BRAM
Malam semakin larut, aku masih duduk di depan monitor mengerjakan laporan yang harus di submit besok pagi. Mata mulai terasa berat dan perih, sejenak menghela napas sambil memejamkan mata.
“Brak...!”
Tidak sengaja tangan menyenggol tumpukan map dan kertas di atas meja, jatuh berhamburan di lantai.
“Shiitt...! umpatku kesal.
Sambil membereskan kertas yang berantakan, pikiran berkelana sana sini. Sejak kedatangan Bos baru, kenapa hidup ini terasa kacau.
“Bip... bip... bip...
Suara notifikasi pesan masuk ke ponsel, membuyarkan kecamuk dalam otak.
Pak Bos : Bram, ke ruangan gue sekarang!
Bram : Siap, Bos.
Fhuff...!!! Bukannya malam ini jatah Hermawan menemani si Bos. Ingin pulang cepat, mengistirahatkan otak dan hati, rindu ingin bertemu Mia dan Mahira. Minggu lalu, mengurusi proyek Bandung membuat aku tidak bisa ikut jenguk Kakang. Jadi jarang di rumah sejak si Bos bergabung di kantor ini.

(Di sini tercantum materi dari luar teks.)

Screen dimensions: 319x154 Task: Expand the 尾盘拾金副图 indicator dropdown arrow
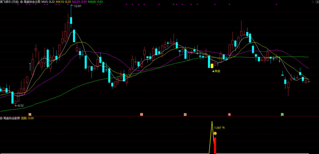1,118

Dengan malas melangkahkan kaki menuju ruangan si Bos, berat hati ini membuka pintu dan masuk ke dalam ruangan. Aku longokkan kepala, tampak si Bos bersama Hermawan duduk santai di kursi, masing-masing memegang ponsel sambil cekikikan.
“Hai, Bram. Gue mau kasih lihat yang baru nih,” ujar si Bos menunjuk ke ponselnya.
“Koleksi cewek si Bos, banyak banget, Bram,” timpal Hermawan sambil tertawa
Aku masuk dan duduk bergabung bersama mereka.
“Ada Bram, saya keluar dulu, Bos. Masih ada tugas menanti,” ujar Hermawan pamit.